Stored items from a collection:

##############################

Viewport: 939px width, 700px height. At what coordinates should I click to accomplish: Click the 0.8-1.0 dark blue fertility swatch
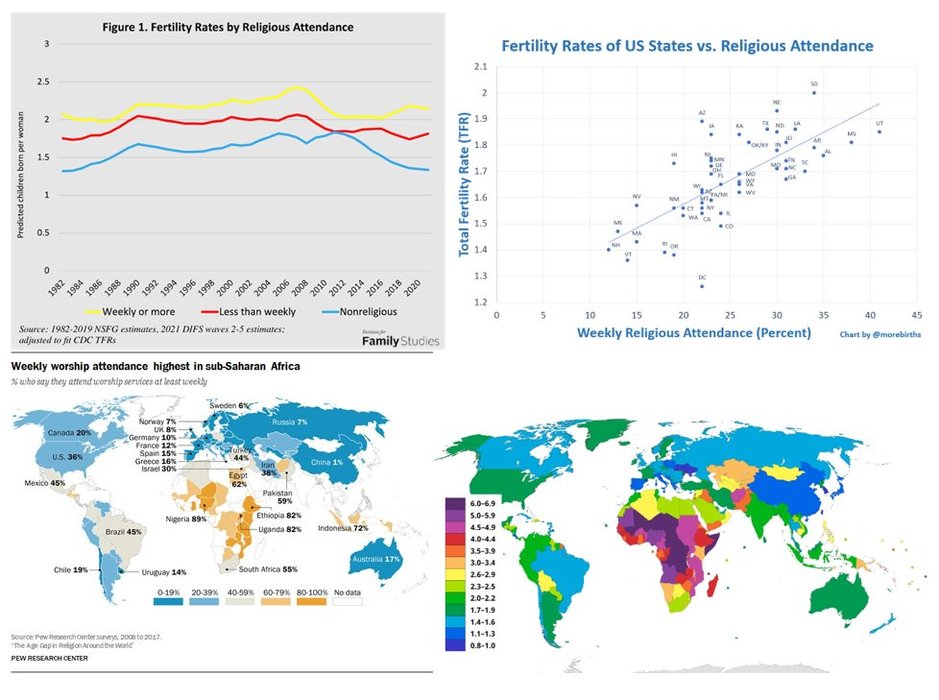tap(455, 646)
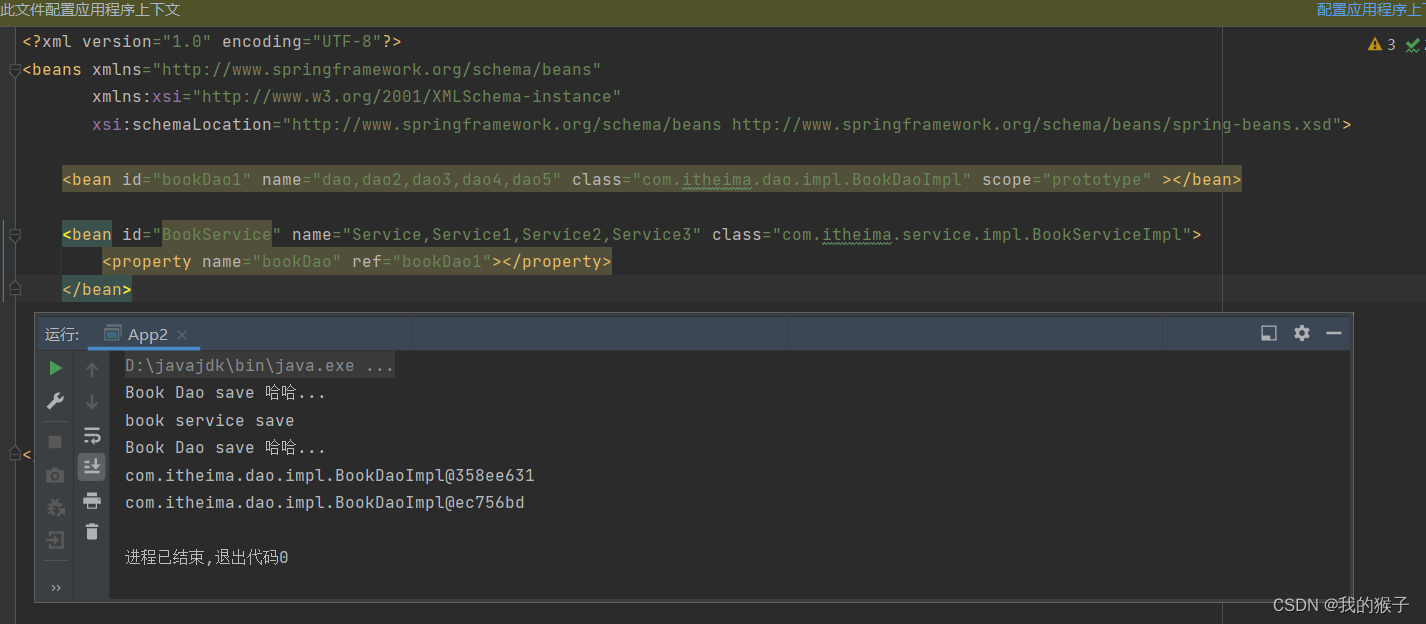
Task: Hide the run tool window with minus icon
Action: tap(1334, 333)
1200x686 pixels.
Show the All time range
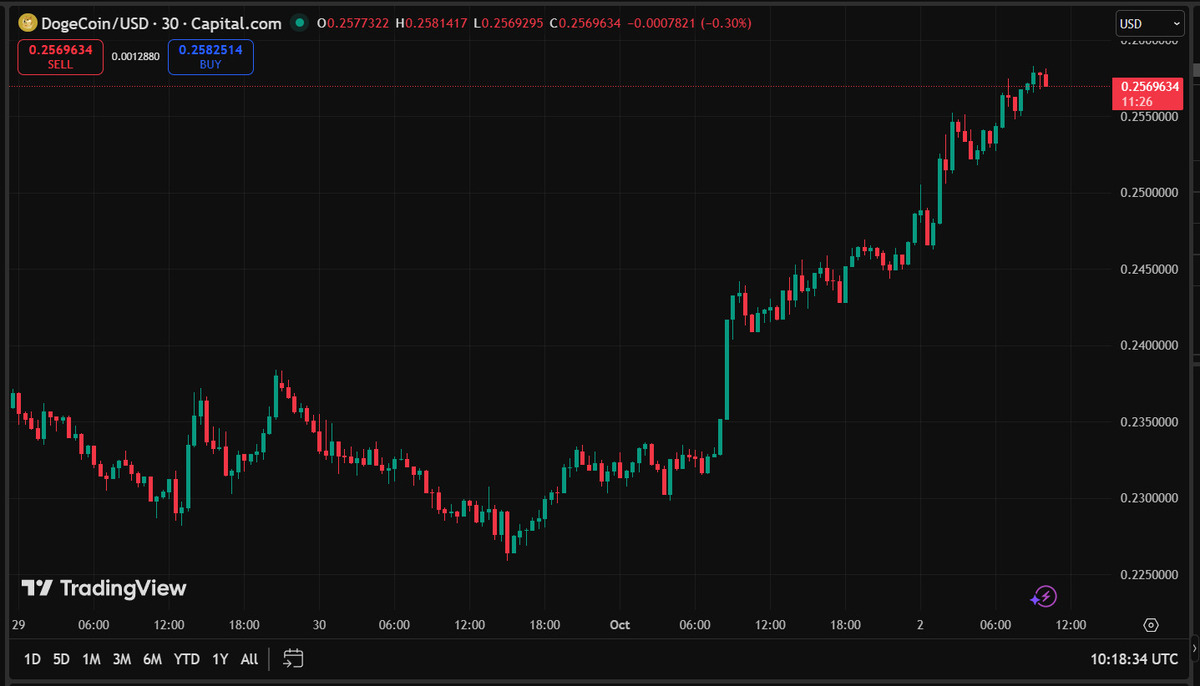coord(249,659)
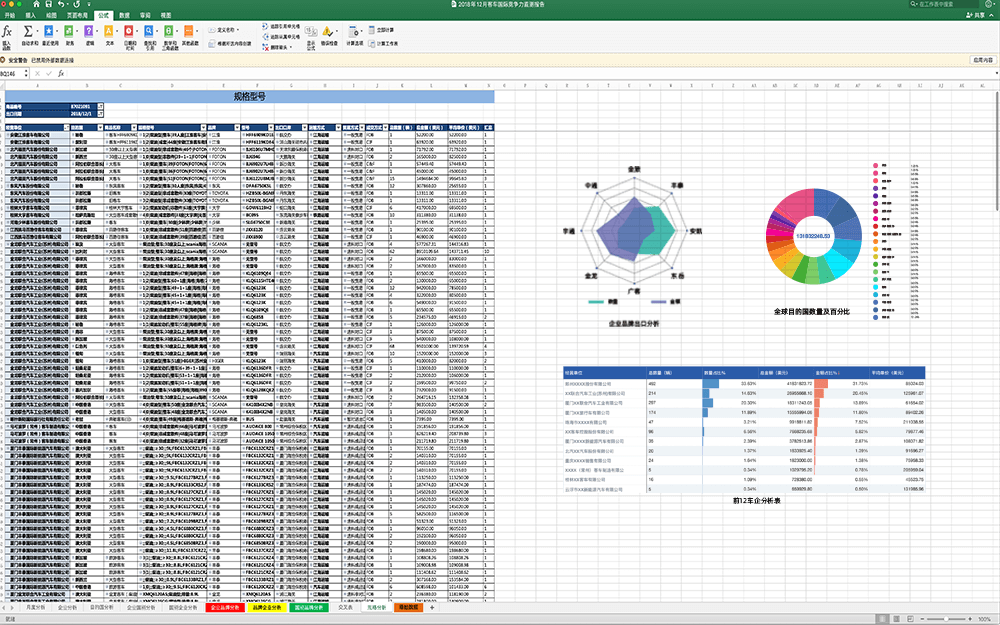Click the Insert Function (fx) ribbon icon

pos(7,33)
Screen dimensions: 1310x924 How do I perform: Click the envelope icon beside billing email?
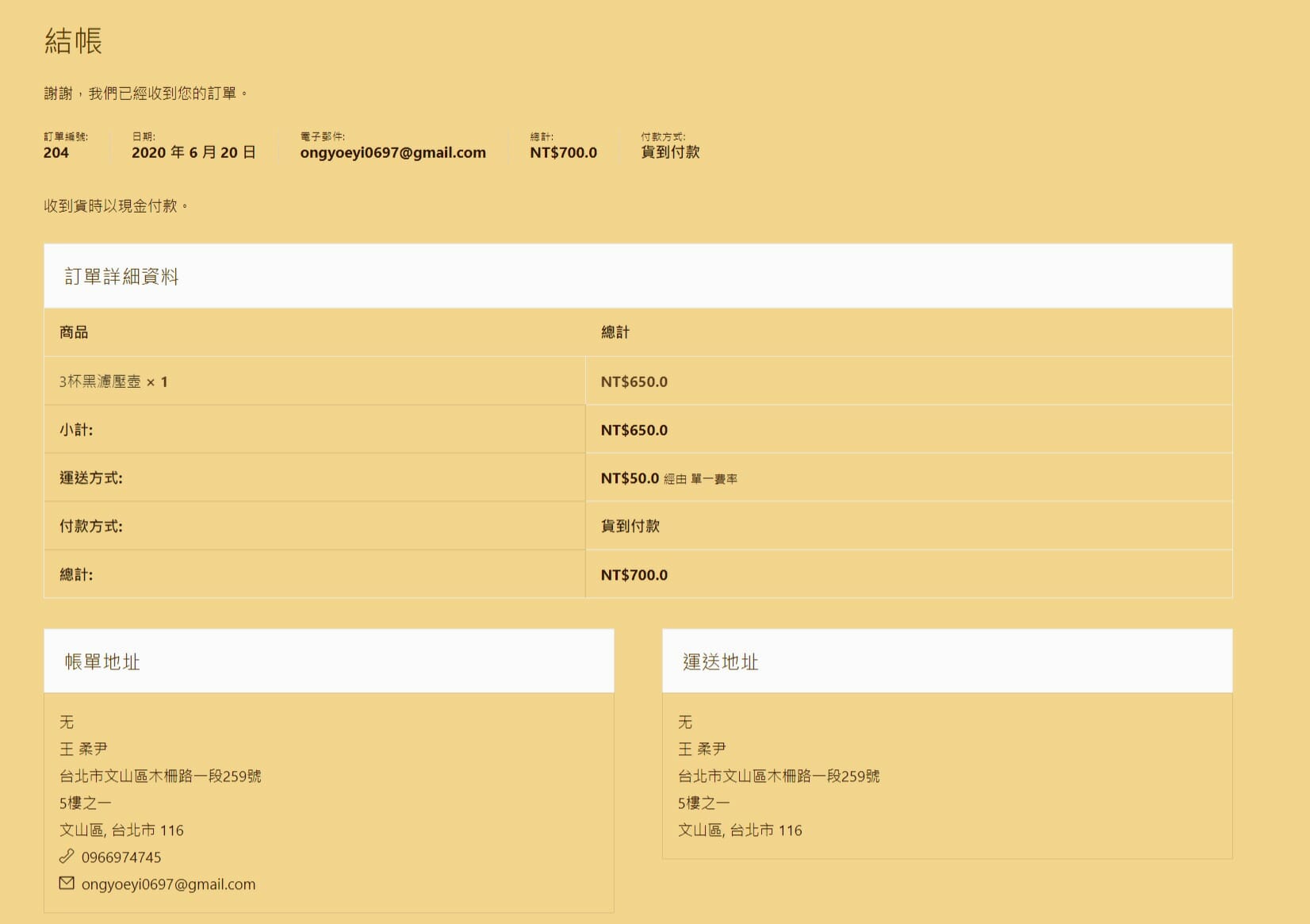67,884
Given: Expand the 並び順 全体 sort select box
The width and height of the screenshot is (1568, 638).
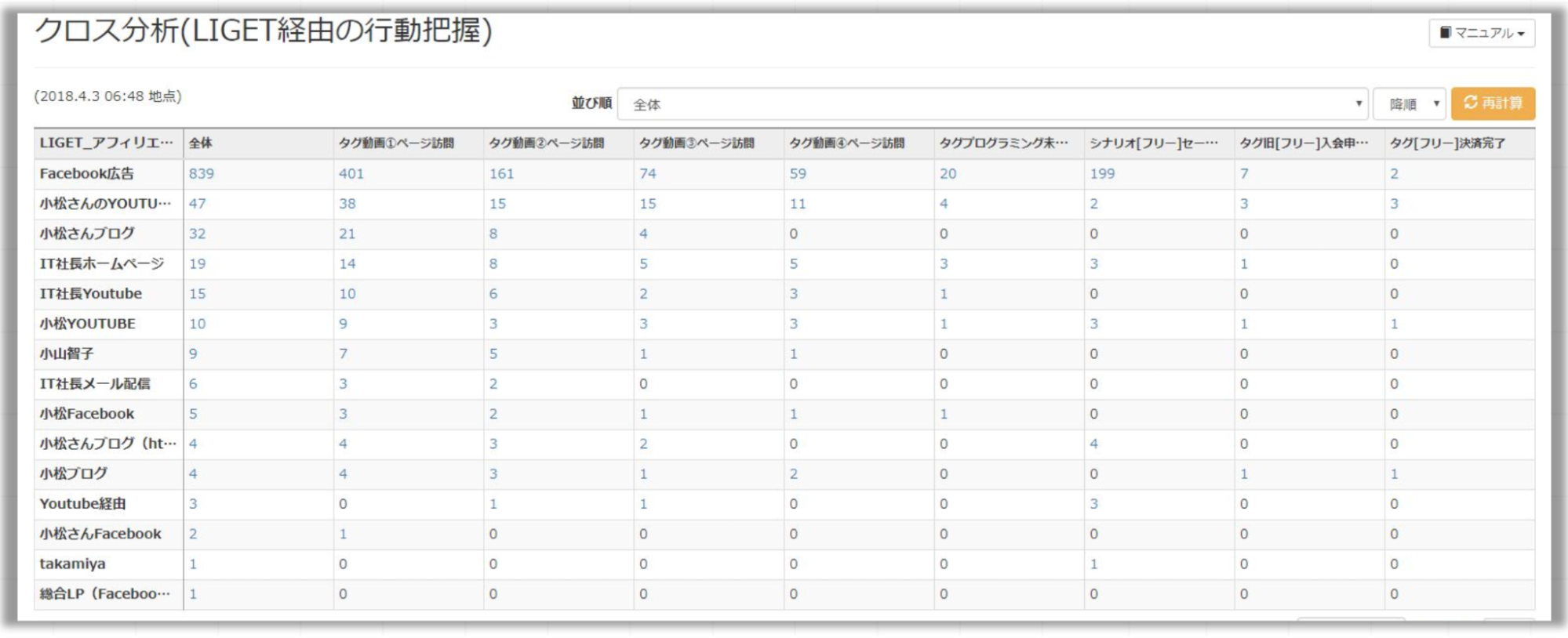Looking at the screenshot, I should tap(992, 104).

##############################

Please swap "envelope" for "mail" across all the records and give them again with nothing else changed, leaving out the pictures.

**SOLUTION TO THE PROBLEM:**
Viewport: 939px width, 700px height. At what coordinates should I click to accomplish: Click the 0.8-1.0 dark blue fertility swatch
tap(455, 646)
Task: Hide the run tool window with minus icon
Action: tap(1334, 333)
1200x686 pixels.
Show the All time range
coord(249,659)
Click the Insert Function (fx) ribbon icon

pos(7,33)
Screen dimensions: 1310x924 How do I perform: Click the mail icon beside billing email?
67,884
Given: Expand the 並び順 全体 sort select box
The width and height of the screenshot is (1568, 638).
Looking at the screenshot, I should tap(992, 104).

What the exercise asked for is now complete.